=== Task ===
Search the records for the string "page" and copy every line in which it appears.

Collected data
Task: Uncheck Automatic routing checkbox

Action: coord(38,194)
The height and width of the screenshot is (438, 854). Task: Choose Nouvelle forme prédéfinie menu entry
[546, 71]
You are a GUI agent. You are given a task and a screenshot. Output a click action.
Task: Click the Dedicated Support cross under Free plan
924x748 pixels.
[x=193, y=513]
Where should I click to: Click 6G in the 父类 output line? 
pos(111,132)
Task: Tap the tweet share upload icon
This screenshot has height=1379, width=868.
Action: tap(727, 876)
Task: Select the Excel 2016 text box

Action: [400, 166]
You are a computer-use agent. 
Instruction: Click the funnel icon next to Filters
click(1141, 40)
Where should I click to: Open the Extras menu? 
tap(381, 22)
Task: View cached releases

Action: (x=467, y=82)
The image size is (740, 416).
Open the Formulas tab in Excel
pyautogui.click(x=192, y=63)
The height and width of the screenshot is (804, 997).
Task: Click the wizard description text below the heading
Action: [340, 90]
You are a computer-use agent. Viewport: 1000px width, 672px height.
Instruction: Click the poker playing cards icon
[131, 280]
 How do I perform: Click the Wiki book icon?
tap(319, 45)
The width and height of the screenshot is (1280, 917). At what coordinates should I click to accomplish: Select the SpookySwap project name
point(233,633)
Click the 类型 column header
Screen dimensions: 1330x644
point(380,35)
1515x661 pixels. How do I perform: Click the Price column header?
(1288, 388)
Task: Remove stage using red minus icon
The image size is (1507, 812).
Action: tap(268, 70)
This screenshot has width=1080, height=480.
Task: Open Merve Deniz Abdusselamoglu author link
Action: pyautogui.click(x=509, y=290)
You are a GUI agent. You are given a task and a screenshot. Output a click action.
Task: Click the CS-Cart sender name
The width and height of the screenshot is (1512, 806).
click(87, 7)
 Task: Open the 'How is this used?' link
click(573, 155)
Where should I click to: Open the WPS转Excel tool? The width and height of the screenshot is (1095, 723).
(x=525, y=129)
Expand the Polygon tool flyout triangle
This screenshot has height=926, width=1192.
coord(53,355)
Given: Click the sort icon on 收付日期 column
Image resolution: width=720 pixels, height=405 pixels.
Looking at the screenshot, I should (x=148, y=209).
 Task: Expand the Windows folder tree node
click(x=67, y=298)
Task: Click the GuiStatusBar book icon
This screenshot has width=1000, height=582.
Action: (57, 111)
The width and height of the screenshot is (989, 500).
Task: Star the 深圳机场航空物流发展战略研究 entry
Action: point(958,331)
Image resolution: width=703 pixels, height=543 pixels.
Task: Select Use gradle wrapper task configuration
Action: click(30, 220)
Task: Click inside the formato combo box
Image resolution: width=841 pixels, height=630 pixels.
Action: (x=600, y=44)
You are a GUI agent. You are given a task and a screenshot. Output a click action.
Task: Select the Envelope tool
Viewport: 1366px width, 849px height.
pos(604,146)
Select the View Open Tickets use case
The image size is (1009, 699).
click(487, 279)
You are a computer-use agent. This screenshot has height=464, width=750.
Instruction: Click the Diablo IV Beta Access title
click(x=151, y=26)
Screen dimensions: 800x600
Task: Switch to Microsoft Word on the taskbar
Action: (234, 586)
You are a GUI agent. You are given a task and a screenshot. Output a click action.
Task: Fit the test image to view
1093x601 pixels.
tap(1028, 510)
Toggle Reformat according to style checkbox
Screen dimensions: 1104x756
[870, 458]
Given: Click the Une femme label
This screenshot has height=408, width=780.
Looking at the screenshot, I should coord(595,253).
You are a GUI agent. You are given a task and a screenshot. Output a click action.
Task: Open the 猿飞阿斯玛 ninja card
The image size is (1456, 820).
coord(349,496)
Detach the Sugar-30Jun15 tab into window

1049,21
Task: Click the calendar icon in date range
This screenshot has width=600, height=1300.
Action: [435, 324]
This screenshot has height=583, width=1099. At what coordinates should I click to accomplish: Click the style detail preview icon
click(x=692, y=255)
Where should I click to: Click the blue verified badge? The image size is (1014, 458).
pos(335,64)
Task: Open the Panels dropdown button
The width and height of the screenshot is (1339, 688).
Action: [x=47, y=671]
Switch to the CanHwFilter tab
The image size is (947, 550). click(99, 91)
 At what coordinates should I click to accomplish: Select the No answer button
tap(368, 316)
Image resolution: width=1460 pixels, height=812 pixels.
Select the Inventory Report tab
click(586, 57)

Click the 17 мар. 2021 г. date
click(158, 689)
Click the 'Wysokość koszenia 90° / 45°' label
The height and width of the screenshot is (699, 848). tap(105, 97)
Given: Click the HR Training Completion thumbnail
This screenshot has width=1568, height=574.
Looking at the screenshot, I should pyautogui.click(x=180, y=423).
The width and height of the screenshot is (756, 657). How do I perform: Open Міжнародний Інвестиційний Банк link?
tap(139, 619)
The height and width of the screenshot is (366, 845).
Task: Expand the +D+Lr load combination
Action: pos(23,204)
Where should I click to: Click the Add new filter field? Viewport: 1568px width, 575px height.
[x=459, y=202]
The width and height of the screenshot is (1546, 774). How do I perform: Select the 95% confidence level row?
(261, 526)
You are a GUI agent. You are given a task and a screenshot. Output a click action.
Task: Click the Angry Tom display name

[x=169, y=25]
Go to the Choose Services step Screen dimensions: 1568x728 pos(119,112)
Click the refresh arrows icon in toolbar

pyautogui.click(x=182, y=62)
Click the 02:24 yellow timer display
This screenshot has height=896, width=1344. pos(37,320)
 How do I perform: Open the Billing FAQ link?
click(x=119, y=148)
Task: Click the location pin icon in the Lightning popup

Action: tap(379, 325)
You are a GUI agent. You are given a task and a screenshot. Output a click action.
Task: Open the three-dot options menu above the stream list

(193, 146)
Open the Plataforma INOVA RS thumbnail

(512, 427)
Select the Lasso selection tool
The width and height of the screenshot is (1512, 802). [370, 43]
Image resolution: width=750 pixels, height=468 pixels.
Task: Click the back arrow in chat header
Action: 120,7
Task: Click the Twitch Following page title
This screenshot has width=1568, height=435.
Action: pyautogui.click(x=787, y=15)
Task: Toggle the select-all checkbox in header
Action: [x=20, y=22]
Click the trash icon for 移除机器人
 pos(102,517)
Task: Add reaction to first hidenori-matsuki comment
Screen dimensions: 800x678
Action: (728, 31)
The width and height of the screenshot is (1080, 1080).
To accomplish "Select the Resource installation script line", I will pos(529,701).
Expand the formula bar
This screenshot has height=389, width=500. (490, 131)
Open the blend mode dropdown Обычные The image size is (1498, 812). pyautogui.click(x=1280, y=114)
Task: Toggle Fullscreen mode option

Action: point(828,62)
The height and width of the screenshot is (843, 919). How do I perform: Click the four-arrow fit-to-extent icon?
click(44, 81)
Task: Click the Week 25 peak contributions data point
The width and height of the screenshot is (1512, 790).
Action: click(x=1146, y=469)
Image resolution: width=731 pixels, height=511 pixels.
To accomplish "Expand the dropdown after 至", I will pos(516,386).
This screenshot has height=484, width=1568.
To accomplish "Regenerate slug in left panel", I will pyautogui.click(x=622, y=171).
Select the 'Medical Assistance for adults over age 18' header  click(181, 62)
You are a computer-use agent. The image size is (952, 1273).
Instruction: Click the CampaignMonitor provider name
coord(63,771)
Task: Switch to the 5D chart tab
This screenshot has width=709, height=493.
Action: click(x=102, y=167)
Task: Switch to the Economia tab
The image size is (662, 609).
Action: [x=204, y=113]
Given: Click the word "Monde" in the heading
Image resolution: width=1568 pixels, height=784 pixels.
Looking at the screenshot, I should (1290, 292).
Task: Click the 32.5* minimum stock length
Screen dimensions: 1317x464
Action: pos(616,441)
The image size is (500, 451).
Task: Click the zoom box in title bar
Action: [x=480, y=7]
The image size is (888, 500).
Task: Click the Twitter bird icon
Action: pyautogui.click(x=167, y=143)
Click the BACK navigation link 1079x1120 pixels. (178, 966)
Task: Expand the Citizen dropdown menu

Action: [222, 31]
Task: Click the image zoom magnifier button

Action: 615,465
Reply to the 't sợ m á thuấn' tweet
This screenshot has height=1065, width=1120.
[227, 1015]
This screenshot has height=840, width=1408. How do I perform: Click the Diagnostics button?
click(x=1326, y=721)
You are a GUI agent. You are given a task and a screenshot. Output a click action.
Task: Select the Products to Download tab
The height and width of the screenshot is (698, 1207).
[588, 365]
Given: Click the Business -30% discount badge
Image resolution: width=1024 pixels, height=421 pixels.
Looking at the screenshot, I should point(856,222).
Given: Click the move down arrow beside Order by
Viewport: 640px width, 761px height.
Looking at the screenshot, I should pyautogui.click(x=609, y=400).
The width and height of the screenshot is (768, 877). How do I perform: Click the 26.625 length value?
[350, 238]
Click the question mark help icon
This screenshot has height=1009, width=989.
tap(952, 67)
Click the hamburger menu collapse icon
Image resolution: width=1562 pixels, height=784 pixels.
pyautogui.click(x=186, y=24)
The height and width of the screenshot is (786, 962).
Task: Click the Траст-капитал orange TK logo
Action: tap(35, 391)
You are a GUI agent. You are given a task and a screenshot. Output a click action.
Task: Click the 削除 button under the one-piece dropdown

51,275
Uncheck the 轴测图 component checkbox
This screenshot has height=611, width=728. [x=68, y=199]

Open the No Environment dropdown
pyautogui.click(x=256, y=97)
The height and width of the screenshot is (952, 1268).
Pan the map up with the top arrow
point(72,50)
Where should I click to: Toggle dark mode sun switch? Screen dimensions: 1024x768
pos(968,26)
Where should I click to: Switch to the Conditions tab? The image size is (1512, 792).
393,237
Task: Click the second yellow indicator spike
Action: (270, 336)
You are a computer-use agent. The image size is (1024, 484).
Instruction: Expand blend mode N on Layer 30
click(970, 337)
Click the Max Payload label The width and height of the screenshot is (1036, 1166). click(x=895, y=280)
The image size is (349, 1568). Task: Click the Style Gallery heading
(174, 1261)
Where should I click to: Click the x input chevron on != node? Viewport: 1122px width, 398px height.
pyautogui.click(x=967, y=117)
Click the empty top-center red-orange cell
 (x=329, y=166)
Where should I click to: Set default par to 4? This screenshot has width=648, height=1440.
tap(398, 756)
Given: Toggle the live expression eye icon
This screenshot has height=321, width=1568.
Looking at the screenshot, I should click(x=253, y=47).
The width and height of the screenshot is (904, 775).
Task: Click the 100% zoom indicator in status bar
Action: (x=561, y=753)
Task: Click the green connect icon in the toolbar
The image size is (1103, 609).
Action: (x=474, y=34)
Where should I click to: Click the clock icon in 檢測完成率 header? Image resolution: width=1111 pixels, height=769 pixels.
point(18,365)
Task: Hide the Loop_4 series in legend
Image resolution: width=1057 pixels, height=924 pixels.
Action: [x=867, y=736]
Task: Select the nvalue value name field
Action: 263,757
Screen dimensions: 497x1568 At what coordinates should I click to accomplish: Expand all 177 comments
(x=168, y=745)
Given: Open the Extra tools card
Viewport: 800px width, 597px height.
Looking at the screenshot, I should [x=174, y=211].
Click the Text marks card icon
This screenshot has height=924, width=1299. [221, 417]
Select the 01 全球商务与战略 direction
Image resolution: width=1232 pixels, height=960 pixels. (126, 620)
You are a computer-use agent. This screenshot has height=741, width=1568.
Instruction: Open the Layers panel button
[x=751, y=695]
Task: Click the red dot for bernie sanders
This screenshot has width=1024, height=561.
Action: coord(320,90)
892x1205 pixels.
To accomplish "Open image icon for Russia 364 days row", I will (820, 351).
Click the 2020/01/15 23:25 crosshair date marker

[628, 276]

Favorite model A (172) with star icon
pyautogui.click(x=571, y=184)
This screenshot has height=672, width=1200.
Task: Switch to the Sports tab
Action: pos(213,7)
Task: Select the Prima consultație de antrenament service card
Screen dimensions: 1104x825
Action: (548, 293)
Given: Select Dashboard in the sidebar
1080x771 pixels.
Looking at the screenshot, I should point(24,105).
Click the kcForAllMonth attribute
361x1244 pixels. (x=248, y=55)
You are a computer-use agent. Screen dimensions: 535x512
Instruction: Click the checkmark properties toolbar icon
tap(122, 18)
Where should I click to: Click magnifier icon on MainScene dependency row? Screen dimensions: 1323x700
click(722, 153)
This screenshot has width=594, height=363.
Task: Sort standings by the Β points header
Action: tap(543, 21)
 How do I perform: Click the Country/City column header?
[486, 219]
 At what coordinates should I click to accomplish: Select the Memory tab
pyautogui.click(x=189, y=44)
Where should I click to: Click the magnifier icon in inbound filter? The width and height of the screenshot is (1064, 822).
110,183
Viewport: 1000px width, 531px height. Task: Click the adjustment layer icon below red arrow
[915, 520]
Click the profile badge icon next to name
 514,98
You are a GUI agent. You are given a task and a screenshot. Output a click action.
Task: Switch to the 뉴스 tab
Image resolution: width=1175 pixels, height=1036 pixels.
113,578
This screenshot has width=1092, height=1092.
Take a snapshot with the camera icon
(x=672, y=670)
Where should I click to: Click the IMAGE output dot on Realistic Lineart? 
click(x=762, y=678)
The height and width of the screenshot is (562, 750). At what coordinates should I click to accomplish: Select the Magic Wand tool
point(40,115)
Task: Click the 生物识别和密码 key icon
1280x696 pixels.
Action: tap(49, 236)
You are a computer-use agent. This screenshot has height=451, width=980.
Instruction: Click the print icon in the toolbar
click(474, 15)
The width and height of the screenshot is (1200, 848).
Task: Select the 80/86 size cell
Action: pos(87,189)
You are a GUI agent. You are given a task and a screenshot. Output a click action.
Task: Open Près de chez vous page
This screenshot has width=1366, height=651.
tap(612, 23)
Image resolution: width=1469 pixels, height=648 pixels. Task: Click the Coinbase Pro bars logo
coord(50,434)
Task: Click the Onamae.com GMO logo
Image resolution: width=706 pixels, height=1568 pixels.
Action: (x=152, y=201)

=== Task result ===
Task: Click the Twitch Following page title
Task: Open Près de chez vous page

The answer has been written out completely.